## Task
From the records below, state how many lines include the word "blue", giving only that number.

Dataset entries

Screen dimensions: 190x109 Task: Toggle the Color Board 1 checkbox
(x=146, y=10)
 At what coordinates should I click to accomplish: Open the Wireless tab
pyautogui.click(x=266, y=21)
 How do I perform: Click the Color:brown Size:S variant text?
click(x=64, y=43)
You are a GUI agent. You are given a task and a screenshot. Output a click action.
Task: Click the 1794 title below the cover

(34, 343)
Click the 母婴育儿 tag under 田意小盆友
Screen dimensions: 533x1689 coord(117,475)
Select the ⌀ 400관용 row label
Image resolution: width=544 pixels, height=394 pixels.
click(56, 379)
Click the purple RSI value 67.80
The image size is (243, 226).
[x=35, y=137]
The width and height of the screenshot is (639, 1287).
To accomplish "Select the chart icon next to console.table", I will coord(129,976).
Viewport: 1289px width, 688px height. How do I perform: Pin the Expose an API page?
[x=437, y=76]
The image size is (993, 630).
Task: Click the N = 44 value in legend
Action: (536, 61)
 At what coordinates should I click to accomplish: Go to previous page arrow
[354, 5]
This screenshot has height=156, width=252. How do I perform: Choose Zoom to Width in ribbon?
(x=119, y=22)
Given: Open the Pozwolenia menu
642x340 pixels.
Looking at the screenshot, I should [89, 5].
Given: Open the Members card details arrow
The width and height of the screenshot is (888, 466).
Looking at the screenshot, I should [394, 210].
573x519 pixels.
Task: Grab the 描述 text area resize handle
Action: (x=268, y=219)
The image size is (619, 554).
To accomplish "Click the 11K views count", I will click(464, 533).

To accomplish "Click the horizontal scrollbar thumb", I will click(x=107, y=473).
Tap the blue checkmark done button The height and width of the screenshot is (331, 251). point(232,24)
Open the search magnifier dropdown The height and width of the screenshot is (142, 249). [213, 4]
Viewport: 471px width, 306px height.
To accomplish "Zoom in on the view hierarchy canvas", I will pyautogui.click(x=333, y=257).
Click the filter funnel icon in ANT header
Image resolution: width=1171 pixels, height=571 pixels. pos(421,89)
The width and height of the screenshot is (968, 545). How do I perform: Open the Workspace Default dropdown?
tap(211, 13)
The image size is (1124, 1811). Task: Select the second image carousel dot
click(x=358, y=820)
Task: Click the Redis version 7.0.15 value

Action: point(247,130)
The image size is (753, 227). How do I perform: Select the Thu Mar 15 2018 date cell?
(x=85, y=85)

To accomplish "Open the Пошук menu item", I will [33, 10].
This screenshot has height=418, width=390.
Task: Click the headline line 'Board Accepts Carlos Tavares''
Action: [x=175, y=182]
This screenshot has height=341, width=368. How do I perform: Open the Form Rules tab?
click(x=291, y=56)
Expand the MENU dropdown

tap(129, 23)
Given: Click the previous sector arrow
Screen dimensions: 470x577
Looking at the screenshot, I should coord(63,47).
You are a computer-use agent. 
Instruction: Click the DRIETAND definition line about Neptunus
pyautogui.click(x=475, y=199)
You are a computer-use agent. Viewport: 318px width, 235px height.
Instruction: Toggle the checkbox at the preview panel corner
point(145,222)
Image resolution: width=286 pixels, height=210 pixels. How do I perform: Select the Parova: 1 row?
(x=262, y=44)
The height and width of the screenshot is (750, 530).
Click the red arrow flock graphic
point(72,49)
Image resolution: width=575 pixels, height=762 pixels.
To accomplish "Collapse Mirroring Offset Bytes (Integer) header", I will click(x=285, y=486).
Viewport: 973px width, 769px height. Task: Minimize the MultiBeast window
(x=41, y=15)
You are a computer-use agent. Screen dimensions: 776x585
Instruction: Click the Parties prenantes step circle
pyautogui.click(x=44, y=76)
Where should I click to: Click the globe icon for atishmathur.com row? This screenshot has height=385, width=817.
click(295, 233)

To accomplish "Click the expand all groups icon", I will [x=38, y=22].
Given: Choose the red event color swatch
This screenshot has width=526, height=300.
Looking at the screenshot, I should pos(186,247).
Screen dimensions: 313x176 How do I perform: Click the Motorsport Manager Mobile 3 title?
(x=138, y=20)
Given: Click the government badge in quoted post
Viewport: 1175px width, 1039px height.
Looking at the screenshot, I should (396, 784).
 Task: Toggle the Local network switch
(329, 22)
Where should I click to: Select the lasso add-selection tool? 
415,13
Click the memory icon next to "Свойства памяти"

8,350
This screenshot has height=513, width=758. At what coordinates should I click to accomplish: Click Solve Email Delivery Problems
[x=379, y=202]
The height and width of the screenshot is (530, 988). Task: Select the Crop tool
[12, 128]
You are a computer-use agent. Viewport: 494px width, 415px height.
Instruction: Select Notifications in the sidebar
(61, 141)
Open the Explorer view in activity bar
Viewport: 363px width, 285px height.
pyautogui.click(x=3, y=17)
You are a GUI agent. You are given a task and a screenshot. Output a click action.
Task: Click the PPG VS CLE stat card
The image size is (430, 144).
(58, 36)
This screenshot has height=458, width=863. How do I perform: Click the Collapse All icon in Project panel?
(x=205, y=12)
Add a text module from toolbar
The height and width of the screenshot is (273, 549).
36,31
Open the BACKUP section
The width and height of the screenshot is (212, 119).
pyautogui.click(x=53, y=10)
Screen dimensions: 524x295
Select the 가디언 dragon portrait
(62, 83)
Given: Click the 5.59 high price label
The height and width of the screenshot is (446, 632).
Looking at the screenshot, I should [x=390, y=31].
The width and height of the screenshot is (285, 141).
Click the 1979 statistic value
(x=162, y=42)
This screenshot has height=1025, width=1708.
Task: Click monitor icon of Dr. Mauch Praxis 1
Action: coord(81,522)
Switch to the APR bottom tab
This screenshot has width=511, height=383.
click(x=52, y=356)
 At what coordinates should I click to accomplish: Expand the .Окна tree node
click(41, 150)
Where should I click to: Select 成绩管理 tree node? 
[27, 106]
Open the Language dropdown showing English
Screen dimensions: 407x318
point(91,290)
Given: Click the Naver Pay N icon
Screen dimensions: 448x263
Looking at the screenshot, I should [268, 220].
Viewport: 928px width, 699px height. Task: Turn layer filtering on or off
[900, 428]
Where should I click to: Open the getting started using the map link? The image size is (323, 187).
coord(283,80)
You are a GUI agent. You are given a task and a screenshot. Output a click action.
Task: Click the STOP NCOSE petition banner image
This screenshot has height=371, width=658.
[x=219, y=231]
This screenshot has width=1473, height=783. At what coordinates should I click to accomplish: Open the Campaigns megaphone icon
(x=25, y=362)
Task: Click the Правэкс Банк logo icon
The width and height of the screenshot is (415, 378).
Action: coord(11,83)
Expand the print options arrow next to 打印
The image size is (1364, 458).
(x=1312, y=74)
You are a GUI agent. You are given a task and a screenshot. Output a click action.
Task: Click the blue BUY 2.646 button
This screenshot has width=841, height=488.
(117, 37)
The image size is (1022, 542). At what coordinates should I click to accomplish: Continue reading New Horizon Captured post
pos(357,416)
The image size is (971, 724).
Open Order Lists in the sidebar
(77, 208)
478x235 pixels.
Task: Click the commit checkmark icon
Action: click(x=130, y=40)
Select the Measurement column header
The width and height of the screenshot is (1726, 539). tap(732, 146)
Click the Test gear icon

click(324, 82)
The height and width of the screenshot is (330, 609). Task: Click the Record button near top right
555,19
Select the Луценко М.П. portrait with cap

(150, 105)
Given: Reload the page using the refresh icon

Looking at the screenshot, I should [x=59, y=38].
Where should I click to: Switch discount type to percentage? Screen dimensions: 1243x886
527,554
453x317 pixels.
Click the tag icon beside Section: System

## Written response
2